**Kutipan Bacaan**
########

Home KANCAH Ilmu Ekonomi di antara Subjectivity dan Pseudo-Objectivity

Ilmu Ekonomi di antara Subjectivity dan Pseudo-Objectivity

by lpm_arena
Print Friendly, PDF & Email

Oleh: Angga Pratama

Ketika berbicara tentang ekonomi, beberapa orang selalu mengaitkannya dengan perhitungan akuntansi, inflasi, resesi, atau keuntungan. Studi tentang ekonomi tidak dapat dipungkiri berkaitan dengan analisa yang menyelipkan pendekatan matematis untuk mendapatkan berbagai angka yang dibutuhkan, sehingga dapat membantu menentukan kebijakan atau melakukan evaluasi terhadap aktivitas ekonomi. Angka-angka tersebut disajikan setelah melalui berbagai proses panjang, seperti penyajian angka-angka di dalam kurva permintaan dan penawaran—terlebih dahulu kita akan menemukan persamaan Qd (kuantitas yang diminta) atau Qs (kuantitas yang ditawarkan)—sehingga aktivitas produksi bisa disesuaikan dengan angka-angka yang diperoleh untuk menghemat atau sekedar menahan laju produksi yang tidak efektif.

########

**Petunjuk Latihan**
1. Sebutkan semua hal yang, menurut tulisan tentang ilmu ekonomi, selalu dikaitkan beberapa orang dengan ekonomi.
2. Dalam tulisan tentang ilmu ekonomi, apa arti Qs?
3. Lanjutkan tulisan tentang ilmu ekonomi dari kalimat terakhirnya.
Baris-baris data tidak ada hubungannya dengan tulisan tentang ilmu ekonomi di atas.

**Data Sumber**
########

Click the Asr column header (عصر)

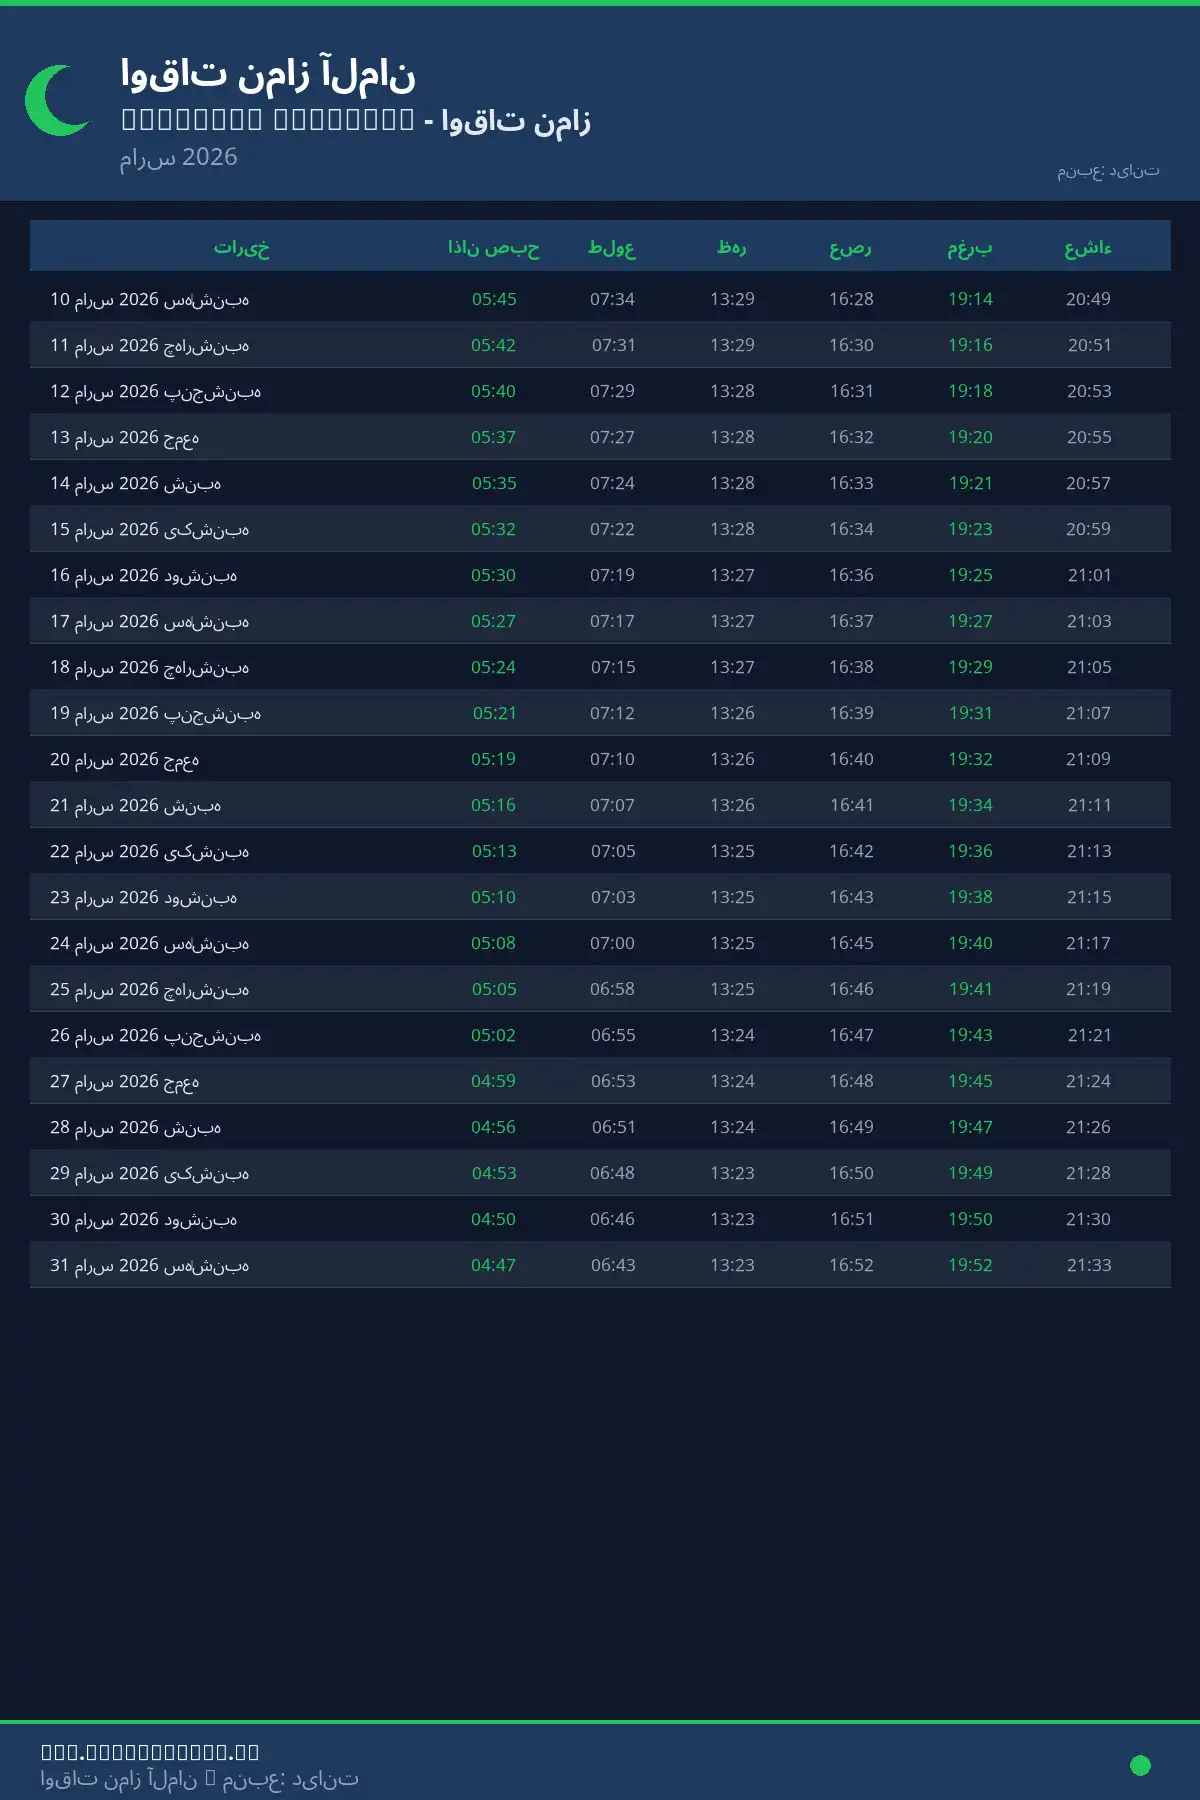(x=851, y=247)
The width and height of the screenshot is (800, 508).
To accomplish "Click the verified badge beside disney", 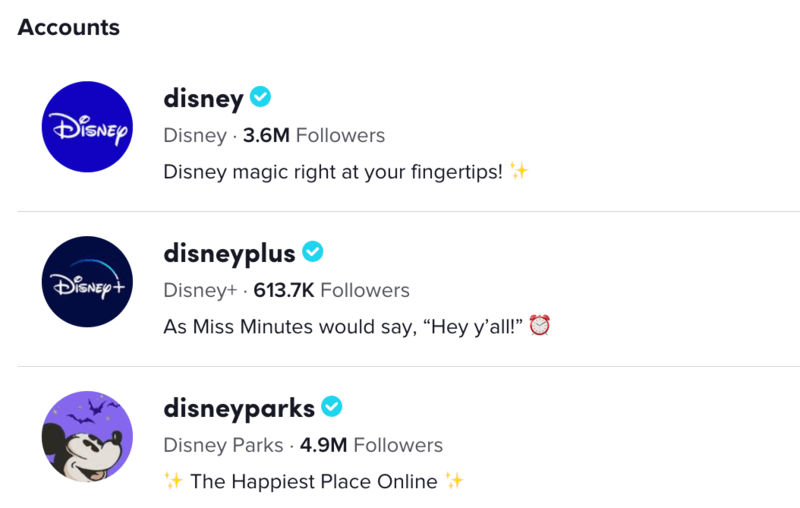I will pos(260,96).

########

**Pembahasan Soal**
1. Perhitungan akuntansi, inflasi, resesi, dan keuntungan.

2. Kuantitas yang ditawarkan.

3.
Selain itu, biasanya kita akan menemukan kajian yang berkaitan dengan barang-barang persediaan yang tentu saja sangat penting diperhitungkan untuk memenuhi permintaan pasar terhadap suatu komoditas. Misalnya, metode FIFO (First-In, First-Out), yang mengasumsikan bahwa produk tertua di dalam persediaan terjual terlebih dahulu. Atau LIFO (Last-In, First-Out), metode yang mengasumsikan bahwa produk terbaru dalam persediaan terjual terlebih dahulu. Dalam penetapan atau perhitungan persediaan yang ada di dalam suatu entitas, khususnya pada kedua metode tersebut, akan membutuhkan analisa matematis untuk memastikan bahwa kuantitas yang dikeluarkan sesuai dengan jumlah stok dan/atau tanggal persediaan tersebut masuk ke dalam gudang persediaan.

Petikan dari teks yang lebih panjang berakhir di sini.